WELL_530 | 0.000370 | 0.002327 | -0.000000 | 5.450152e-04 | 0.000 | 45 |

WELL_547 | 0.000380 | 0.007311 | -0.000000 | 2.273051e-03 | 0.000 | 46 |

WELL_586 | 0.000012 | 0.001414 | 0.000000 | 9.969440e-04 | 0.000 | 47 |

WELL_602 | 0.009914 | 0.024923 | -0.000000 | 8.919203e-04 | 0.000 | 48 |

WELL_603 | 0.004082 | 0.006328 | -0.000000 | 5.021024e-07 | 0.010 | 49 |

WELL_660 | 0.000223 | 0.006313 | -0.000000 | 5.037259e-05 | 0.000 | 50 |

Based on these results I discarded data on sample location: field, geologic zone, well and depth. I also excluded anhydrite fraction as irrelevant.

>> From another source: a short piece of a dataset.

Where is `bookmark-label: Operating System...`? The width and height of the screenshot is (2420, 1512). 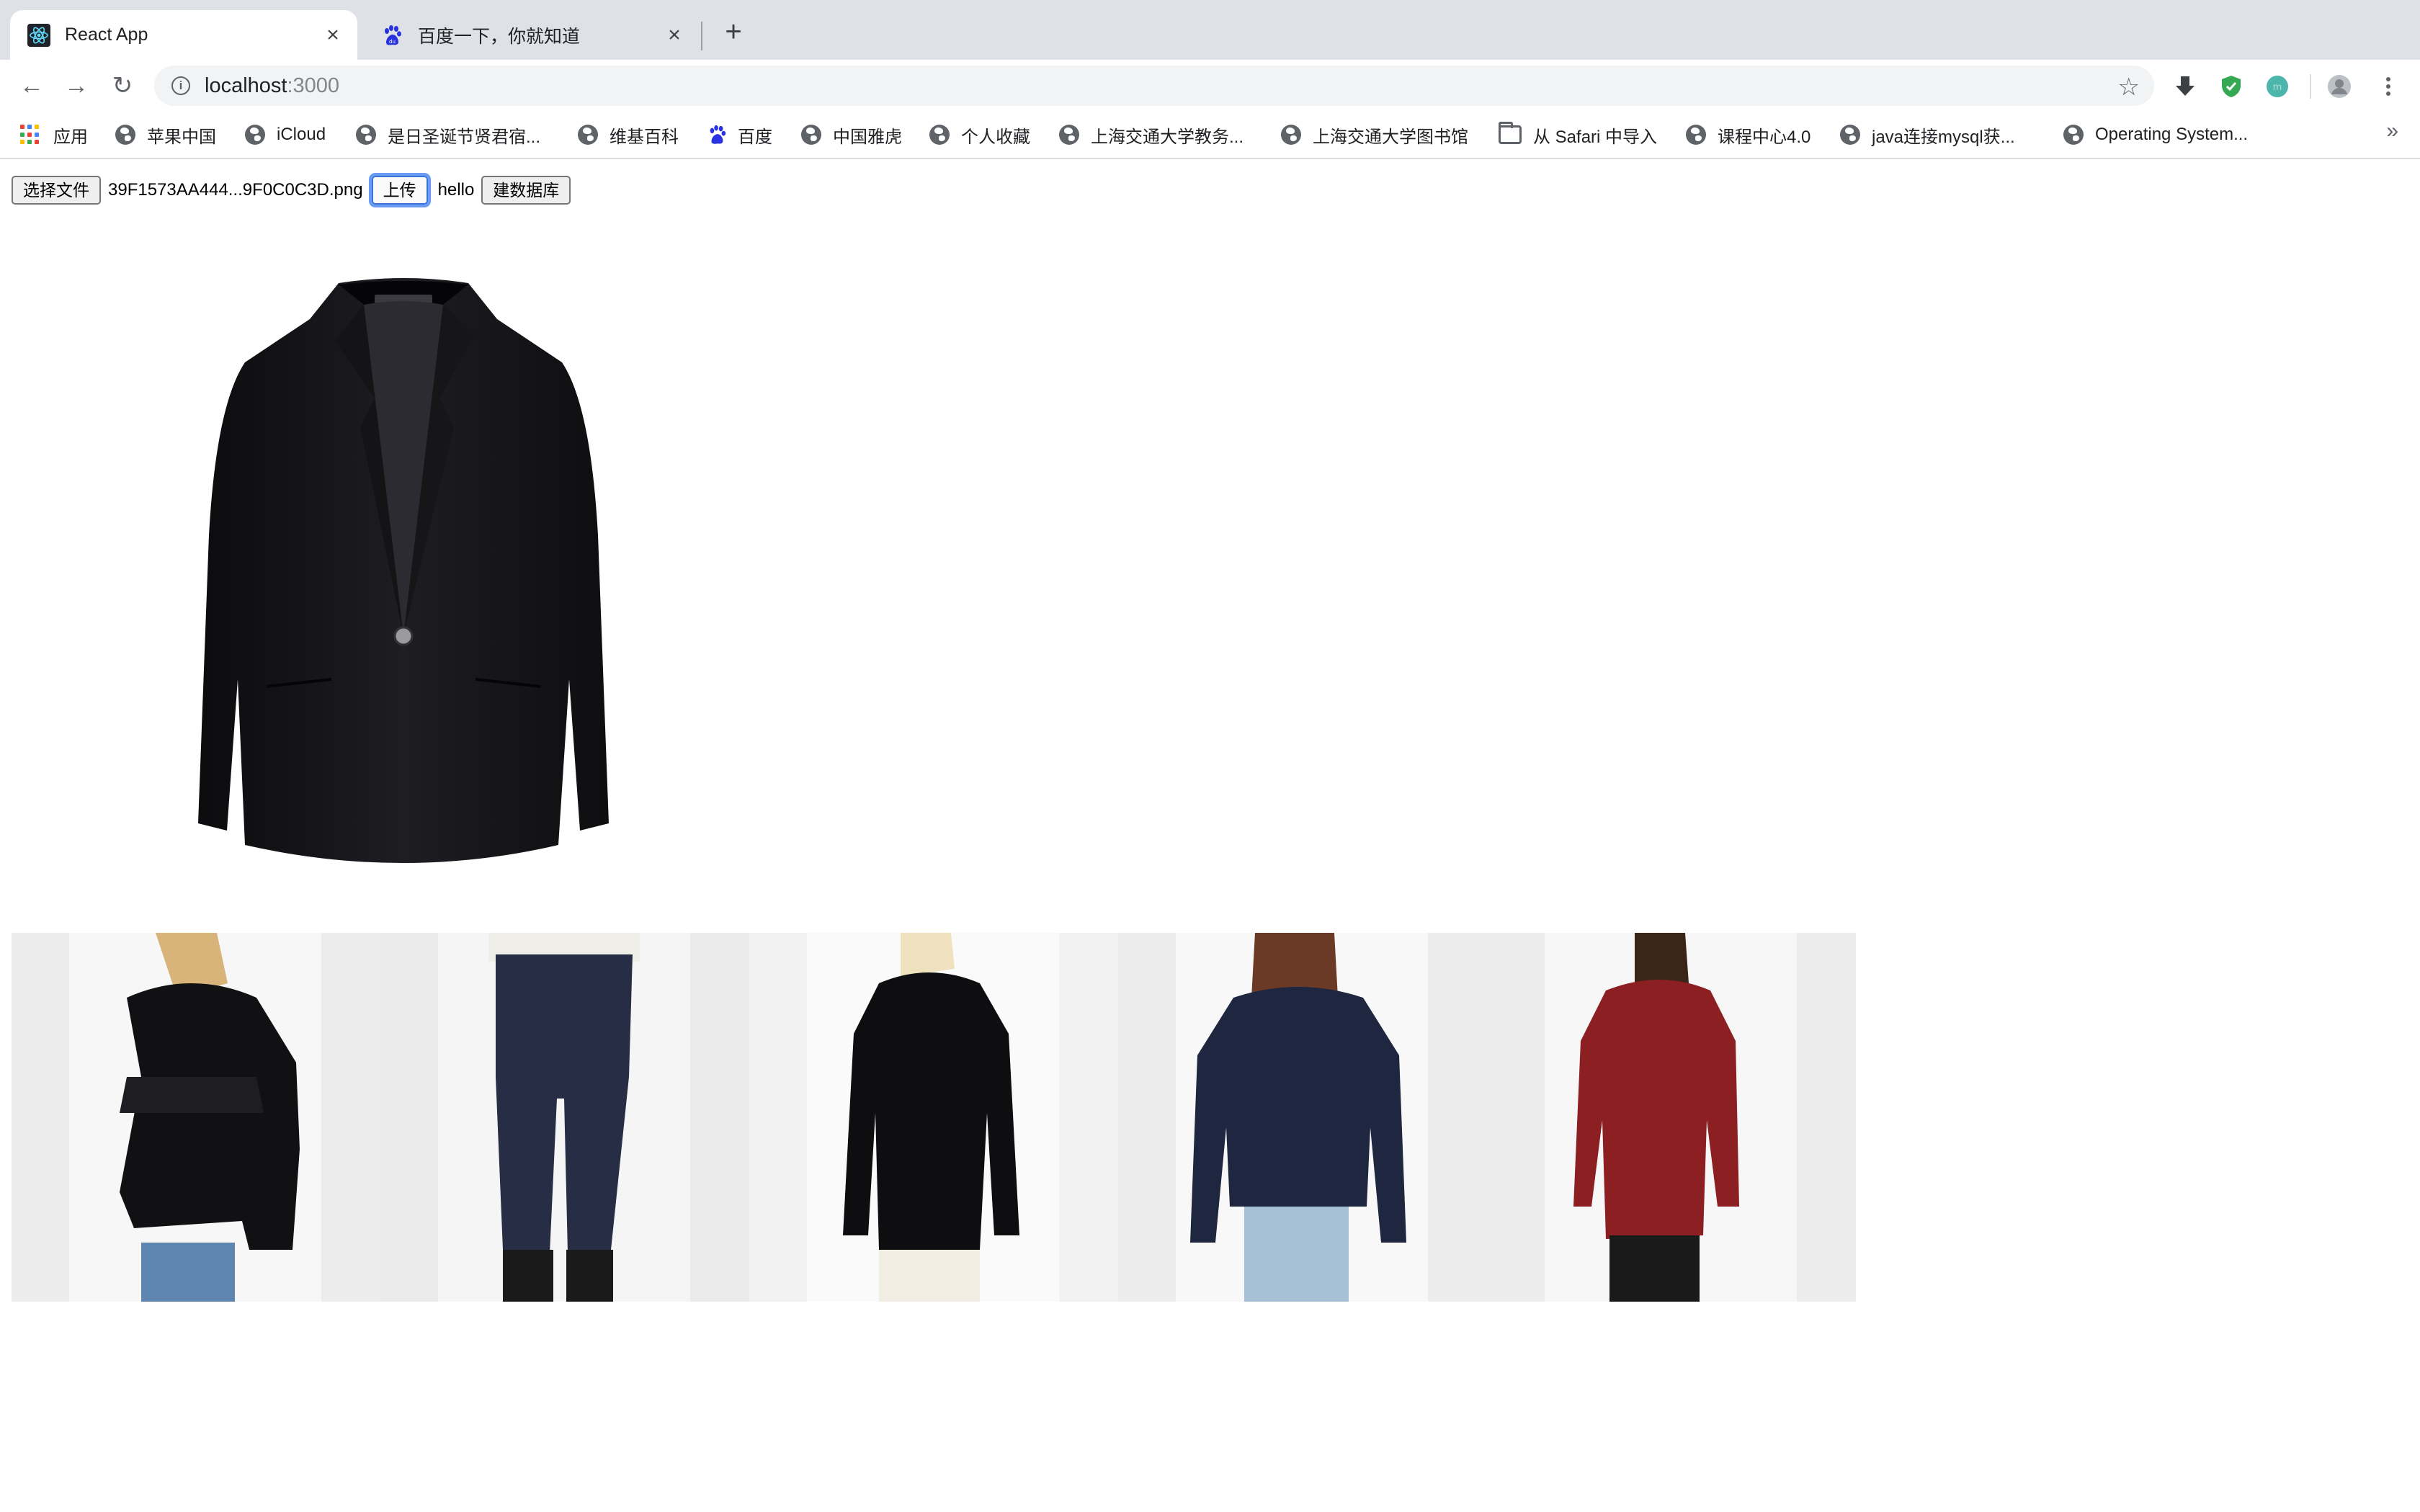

After I was happy with the feature set, I moved on with nested cross-validation to pick the most appropriate model for training, but all the regression algorithms I tested returned very similar resulting R2 metrics. Therefore I decided to examine the learning curves for different models. I began with having only porosity and mud as input features (original hypothesis offered by my colleague) and applied kernel ridge and gradient boosting regression models:

As one might expect, the tree-based method definitely overfits the data, while the quick plateauing of the training accuracy of kernel ridge regression indicates a high bias level so we need to add additional features to our samples. Adding all major volumetric components (porosity, mud, grains and cement total fractions) does not alter the result, but adding dolomite fraction definitely improves the prediction:

Any additional features simply increase the variance while not improving the accuracy, with using all features being the most extreme case:

Finally, here is the residuals graph for the kernel ridge regression with total volume fractions and dolomite fraction as features:

Residual distribution is definitely not random, we can see patterns and clustering at high permeability values. The resulting prediction errors are about an order of magnitude. So, in conclusion I would say that the measured petrographic variables are definitely not sufficient to explain the permeability behavior of the studied carbonate rocks. In hindsight, it is not very surprising because volumetric fractions do not carry any information on how the pore sizes are distributed, which is a key control on permeability.